Of course, the example provided sets nitt to only 1300, yielding an ESS of only ~800 for the fixed effect. I am guessing this is intended to make sure the example is quick to run.

Boosting this to nitt = 100000, burnin = 10000, and thin = 10 gives a more healthy ESS > 8000. But please note that this will take a lot longer to finish (I’ll leave it up to you to use the Sys.time() function to time it yourself).

Run MCMC chains in parallel

Whenever conducting MCMC-based analyses, it’s advisable to conduct multiple runs (different chains) and then assess convergence. I’ll leave the convergence assessments for another day (but here’s a good StackExchange post). For now we’ll just conduct 10 runs of this model, each using nitt = 100000, using parallel processing.

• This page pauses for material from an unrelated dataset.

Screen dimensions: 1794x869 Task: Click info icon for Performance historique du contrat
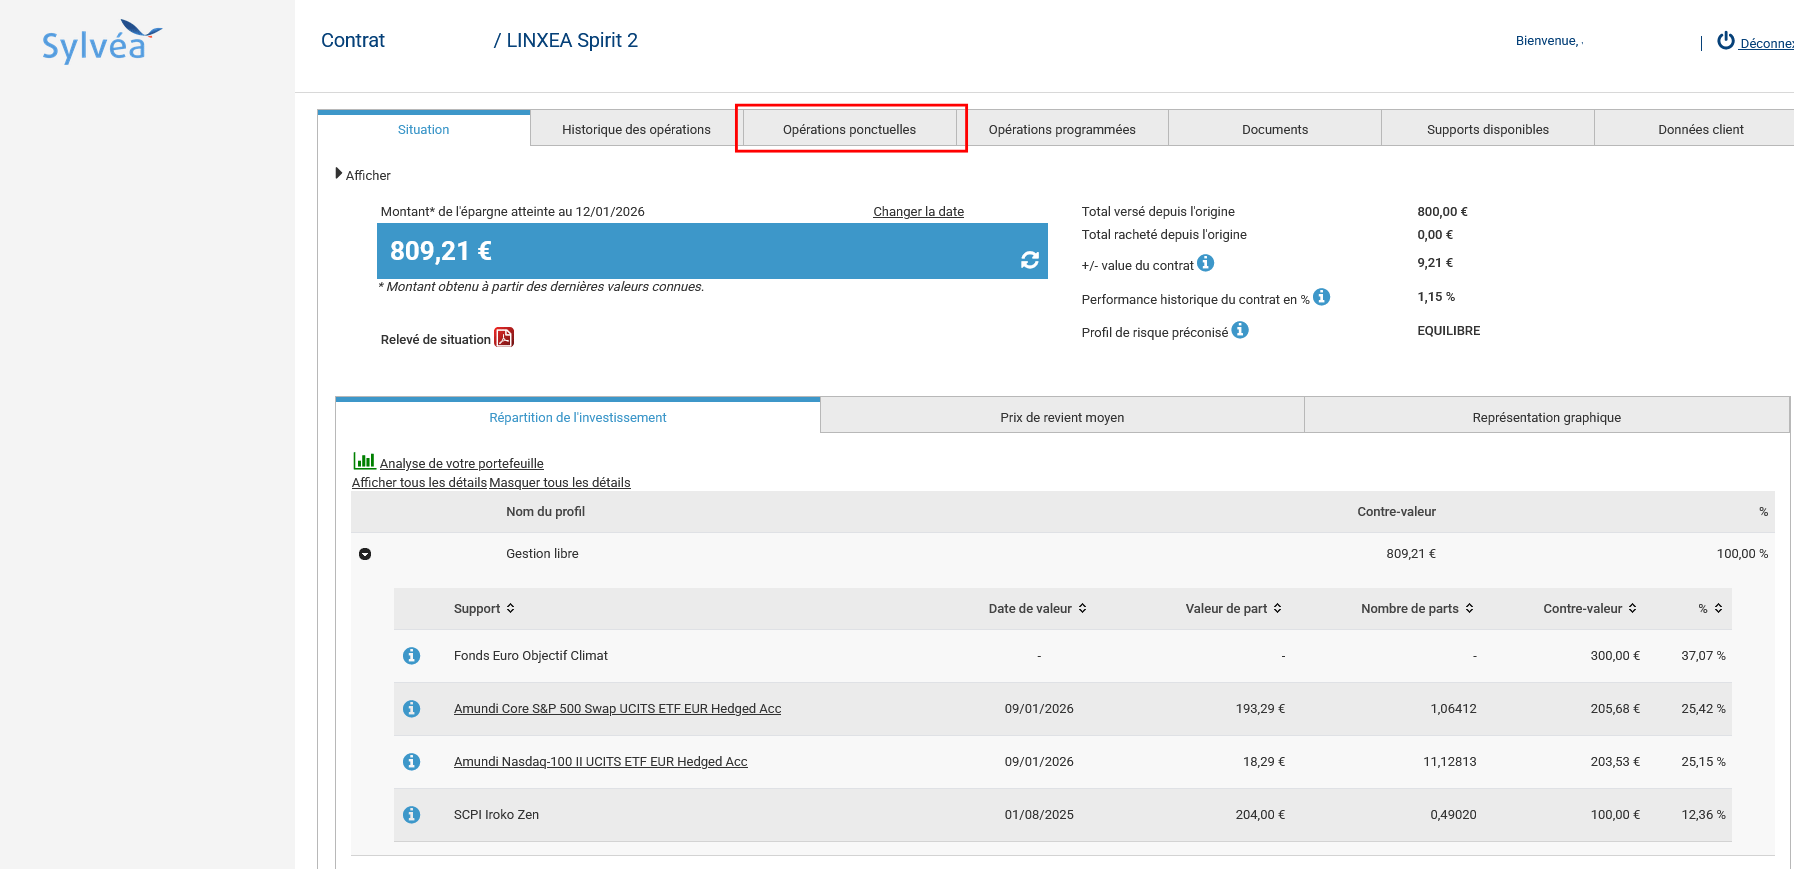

PLEASE NOTE: I am setting this up to use only 80% of your machine’s total logical processors. You can certainly harness all of your CPUs if you’d like, although I advise against doing so if any of your MCMC runs take more than a few minutes. It also doesn’t make sense to set the number of logical processors to be greater than the number of runs (chains), but more on that later. Anyway, treat your silicon well!

# use detectCores() by itself if you want all CPUs
setCores <- round(detectCores() * 0.8)

# make the cluster
cl <- makeCluster(getOption("cl.cores", setCores))

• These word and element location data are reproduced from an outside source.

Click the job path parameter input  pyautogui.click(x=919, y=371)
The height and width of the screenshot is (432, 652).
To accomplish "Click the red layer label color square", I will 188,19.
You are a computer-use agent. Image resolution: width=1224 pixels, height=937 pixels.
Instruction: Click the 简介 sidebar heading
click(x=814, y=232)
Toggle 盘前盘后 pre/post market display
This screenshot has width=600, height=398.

# load the MCMCglmm package within the cluster
cl.pkg <- clusterEvalQ(cl, library(MCMCglmm))

# import each object that's necessary to run the function
clusterExport(cl, "prior")
clusterExport(cl, "test.data")
clusterExport(cl, "Ainv")

# use parLapply() to execute 10 runs of MCMCglmm()
# each with nitt=100000
model2_10runs <- parLapply(cl = cl, 1:10, function(i) {
  MCMCglmm(
    phenotype ~ 1,
    random =  ~ taxon,
    ginverse = list(taxon = Ainv),
    data = test.data,
    prior = prior,
    verbose = FALSE,
    nitt = 100000,
    burnin = 10000,
    thin = 10
  )
})

# once it's finished, use stopCluster() to stop running
# the parallel cluster
stopCluster(cl)

The model2_10runs object is a list that contains each of the 10 mcmc models. You can perform all the usual summarization, plotting…etc, but just be sure to specify models within the list, e.g.: summary(model2_10runs[[3]]) to summarize the third model out of the 10

As I mentioned above, we’ll leave convergence and other fun topics like autocorrelation for another day.

That’s all!

🐢

Written on May 3, 2019 by Vikram B. Baliga (vbaliga).